La belle saison venue, de Chambly où ils ont passé le reste de l’hiver dans des casernes aménagées à la hâte à même les ruines du fort récemment incendié, on les a amenés à Saint-François où ils sont moins à charge. Dans l’isle que les sauvages appellent Pekeda, c’est-à-dire, l’isle du Feu, on a construit, à peu de frais, des baraques qui, sans offrir le confortable, les préservent des intempéries.
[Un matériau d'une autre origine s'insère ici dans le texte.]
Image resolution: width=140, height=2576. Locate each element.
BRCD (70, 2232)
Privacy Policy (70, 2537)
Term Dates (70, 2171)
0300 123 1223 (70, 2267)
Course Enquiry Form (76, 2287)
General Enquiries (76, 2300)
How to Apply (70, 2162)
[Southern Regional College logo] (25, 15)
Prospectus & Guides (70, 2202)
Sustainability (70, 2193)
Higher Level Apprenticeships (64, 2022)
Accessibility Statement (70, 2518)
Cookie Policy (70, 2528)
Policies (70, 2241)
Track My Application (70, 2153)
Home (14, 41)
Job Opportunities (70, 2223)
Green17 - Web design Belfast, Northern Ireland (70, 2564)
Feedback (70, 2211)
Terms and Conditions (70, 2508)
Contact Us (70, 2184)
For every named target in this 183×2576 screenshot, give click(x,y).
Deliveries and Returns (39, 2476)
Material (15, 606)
C’est là qu’ils sont cantonnés pour la belle saison, prisonniers du fleuve Alsiganteka plutôt que de l’unique gardien, Pierre Montour, chargé d’avitailler les insulaires et qui habite un petit pavillon muré, au pointis d’aval de l’isle. Lui seul a une barque qu’il tient solidement amarrée dans sa cabane, sur la grève. Au besoin, un signal d’alarme, un coup de fusil amènerait à la rescousse des centaines d’Abénaquis de la réserve.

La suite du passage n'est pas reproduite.